Thermal rippling behavior of graphane

TL;DR

This study uses atomistic simulations to show that hydrogenated graphene (graphane) remains flat and un-rippled at high temperatures, unlike graphene, due to its unique in-plane bending modes absorbing thermal energy.

Contribution

It reveals that graphane exhibits bounded height fluctuations and does not follow membrane theory scaling, contrasting with graphene's rippling behavior.

Findings

Graphane remains un-rippled up to 900 K.

Height fluctuations in graphane are bounded and do not follow membrane theory.

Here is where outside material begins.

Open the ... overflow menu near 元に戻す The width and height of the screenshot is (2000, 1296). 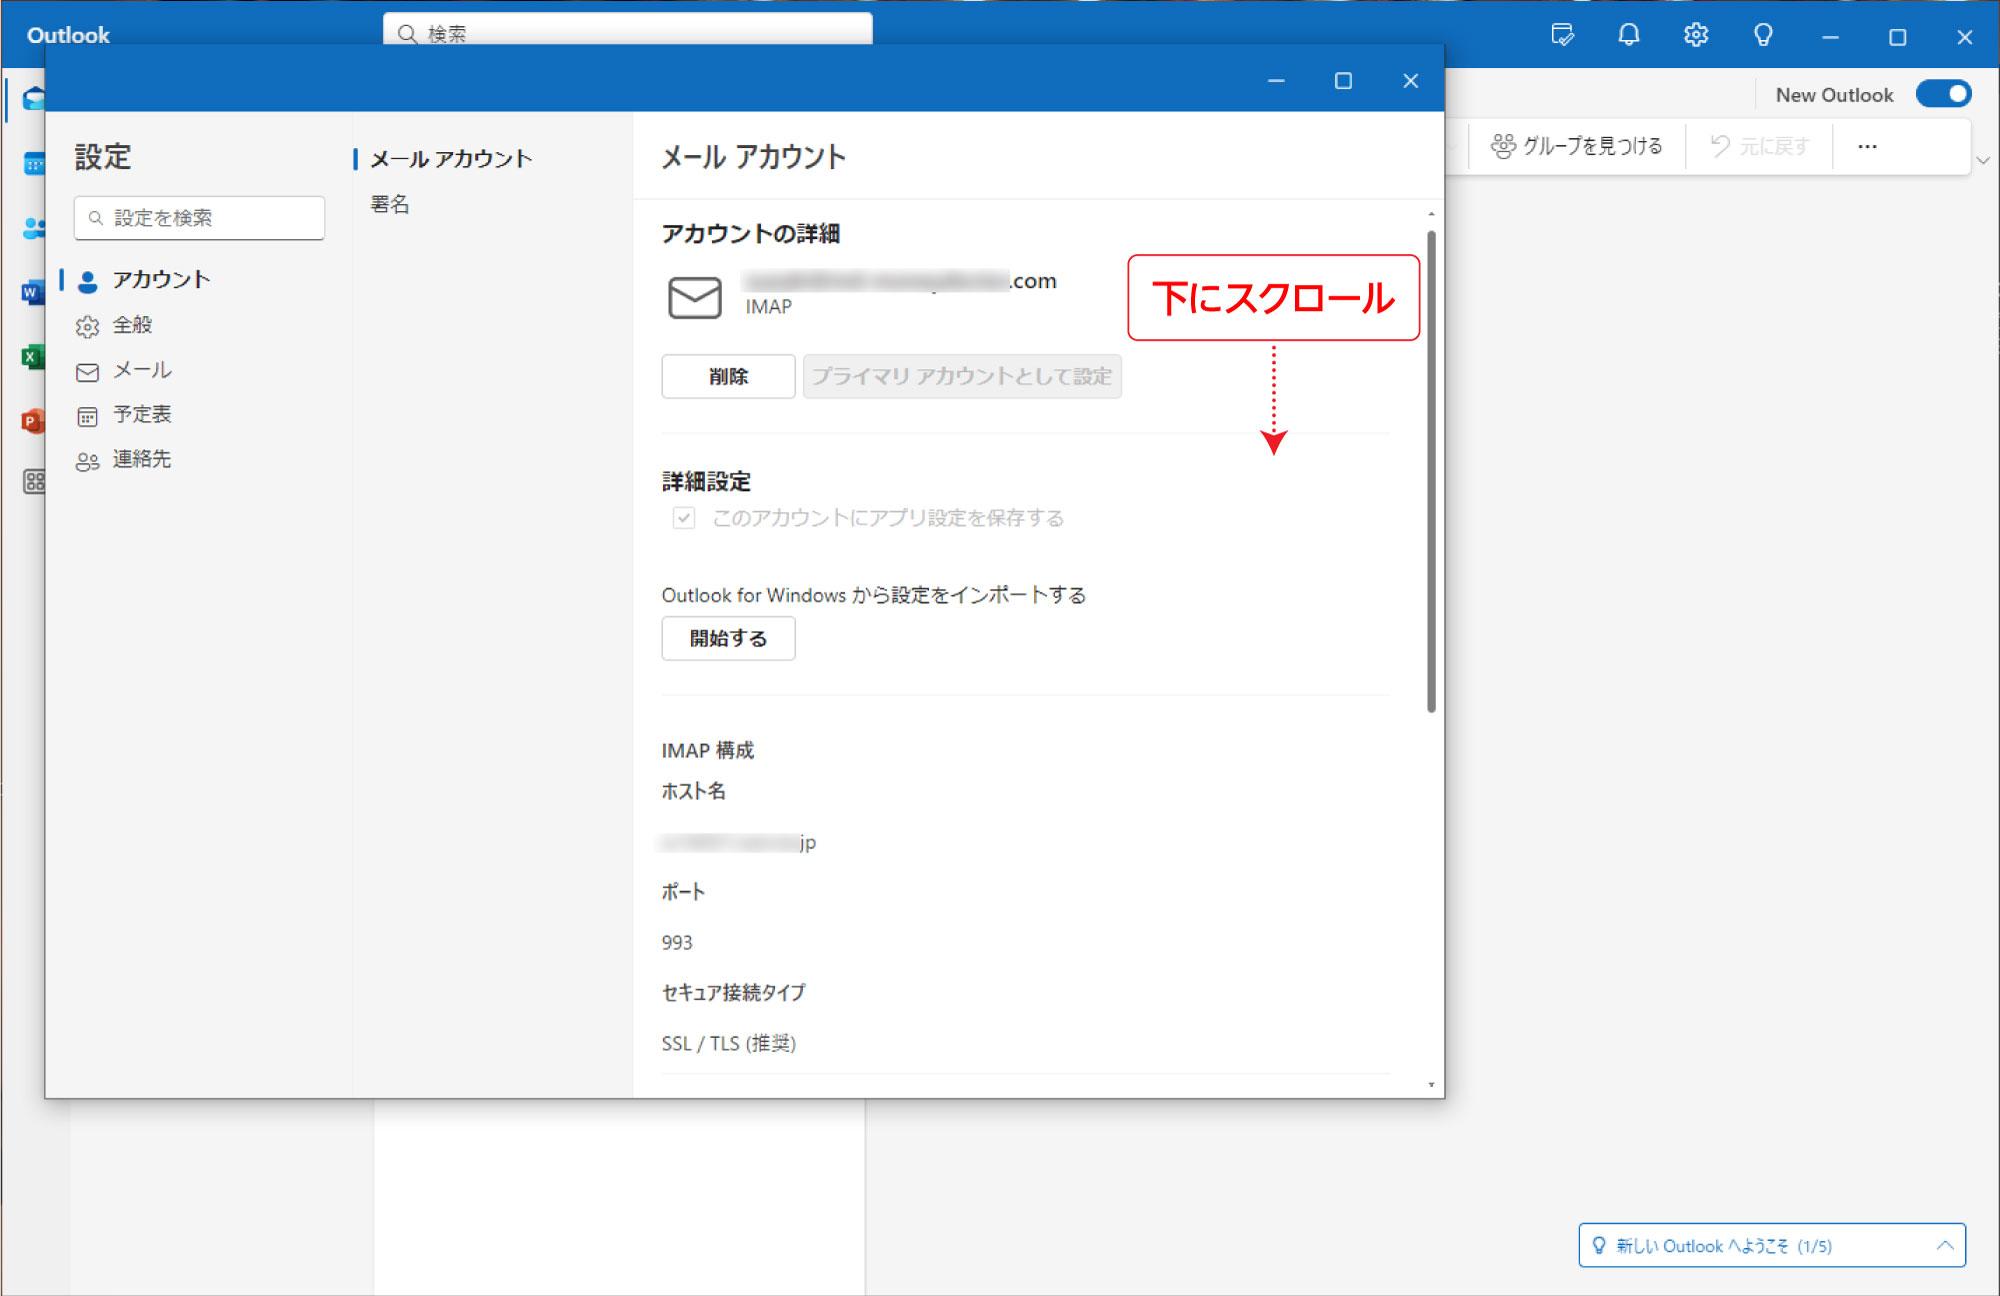[x=1866, y=145]
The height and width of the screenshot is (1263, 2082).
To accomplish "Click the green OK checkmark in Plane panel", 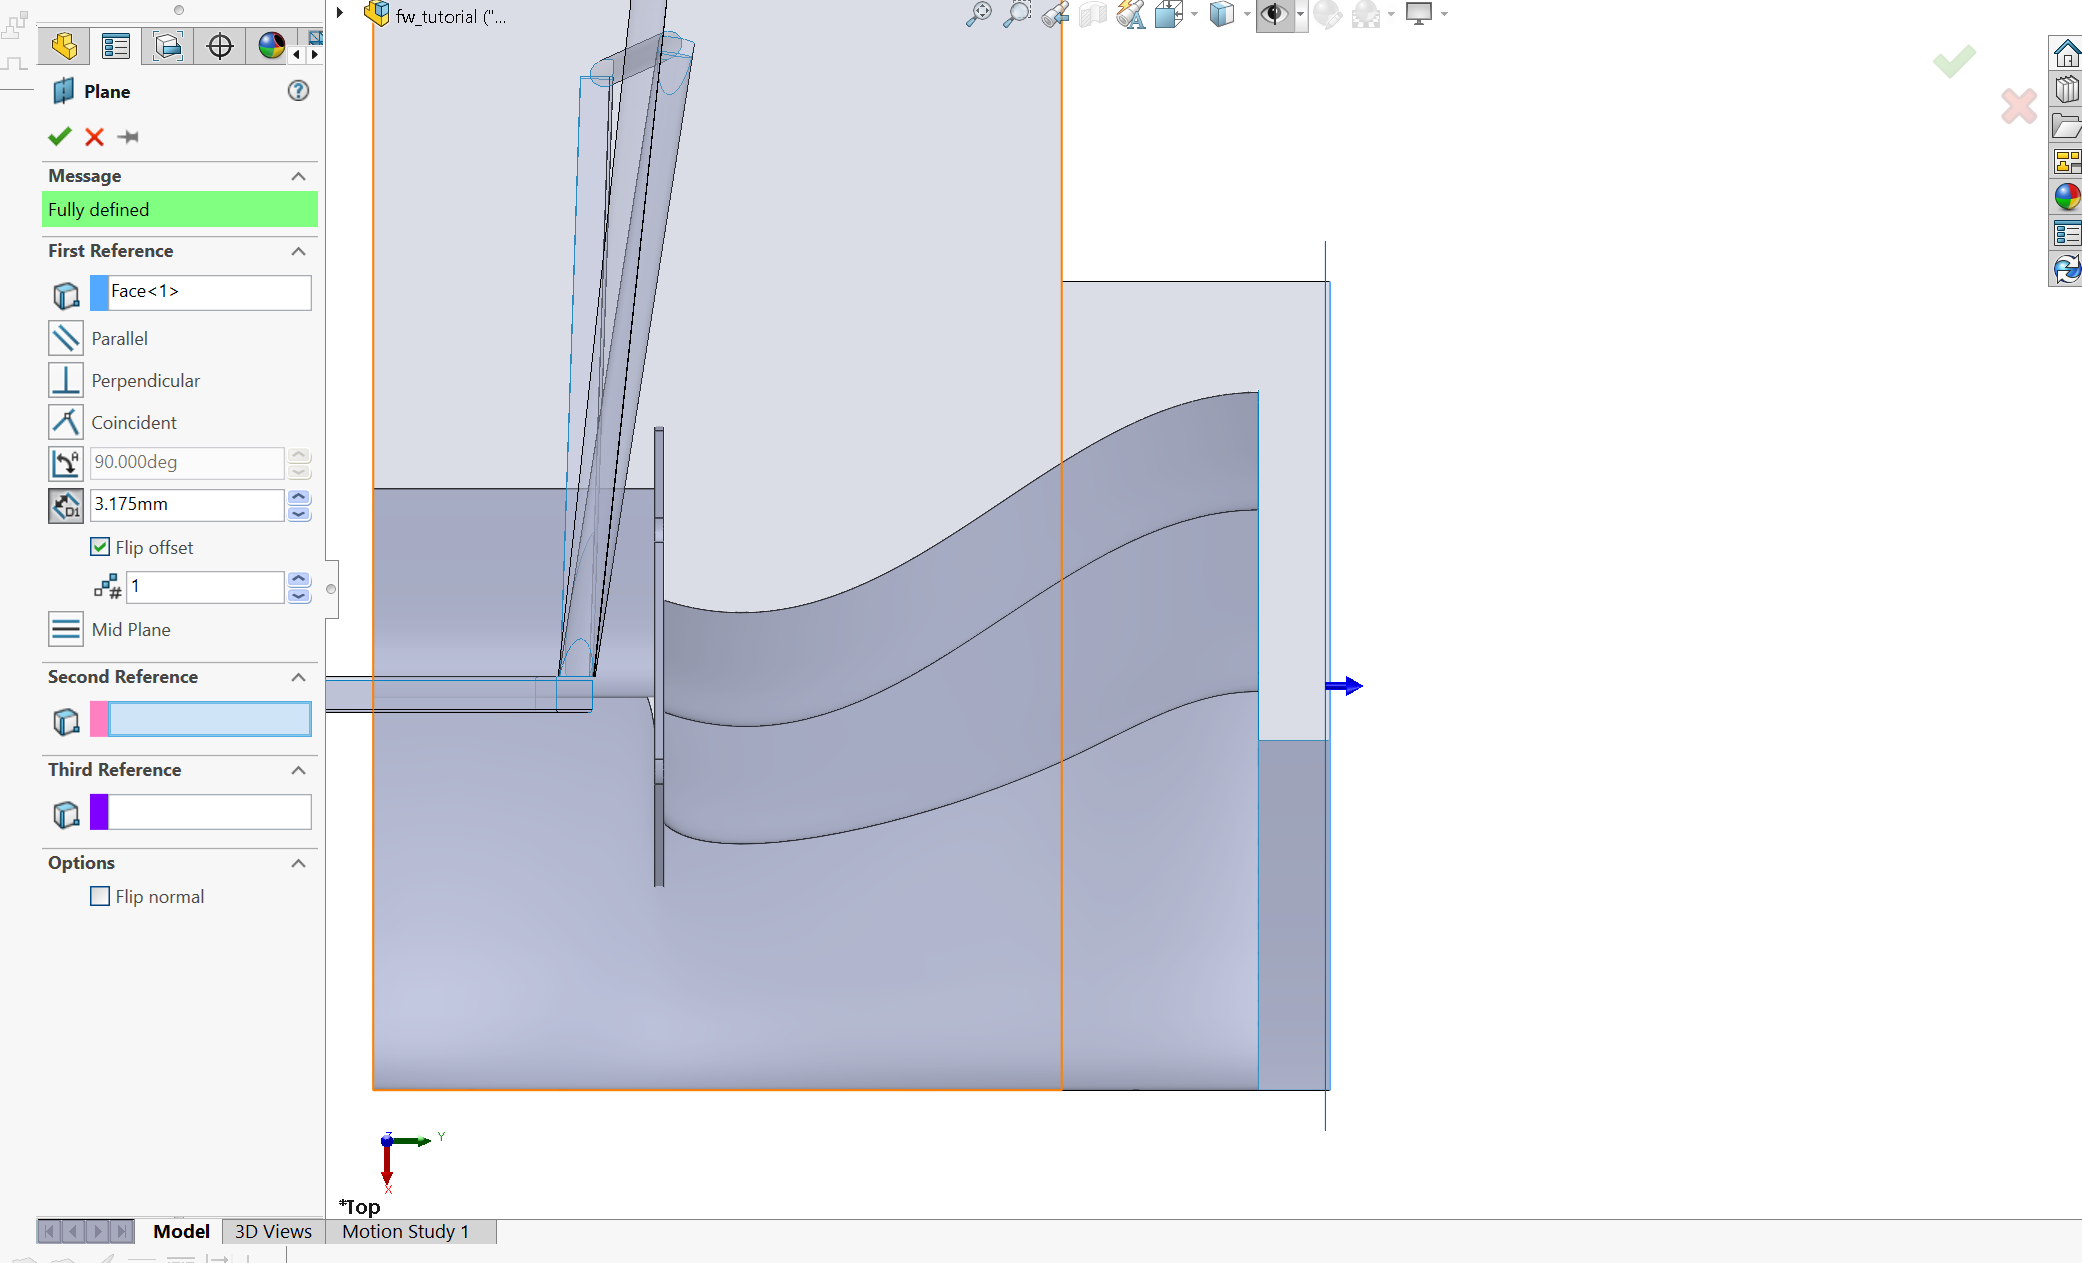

Thermal energy in graphane is absorbed by in-plane bending modes.

Abstract

Thermal fluctuations of single layer hydrogenated graphene (graphane) are investigated using large scale atomistic simulations. By analyzing the mean square value of the height fluctuations $<h^2>$ and the height-height correlation function $H(q)$ for different system sizes and temperatures we show that hydrogenated graphene is an un-rippled system in contrast to graphene. The height fluctuations are bounded, which is confirmed by a $ H(q) $ tending to a constant in the long wavelength limit instead of showing the characteristic scaling law $ q^{4-\eta} (\eta \simeq 0.85)$ predicted by membrane theory. This unexpected behaviour persists up to temperatures of at least 900 K and is a consequence of the fact that in graphane the thermal energy can be accommodated by in-plane bending modes, i.e. modes involving C-C-C bond angles in the buckled carbon layer, instead of leading to significant out-of-plane fluctuations that occur in graphene.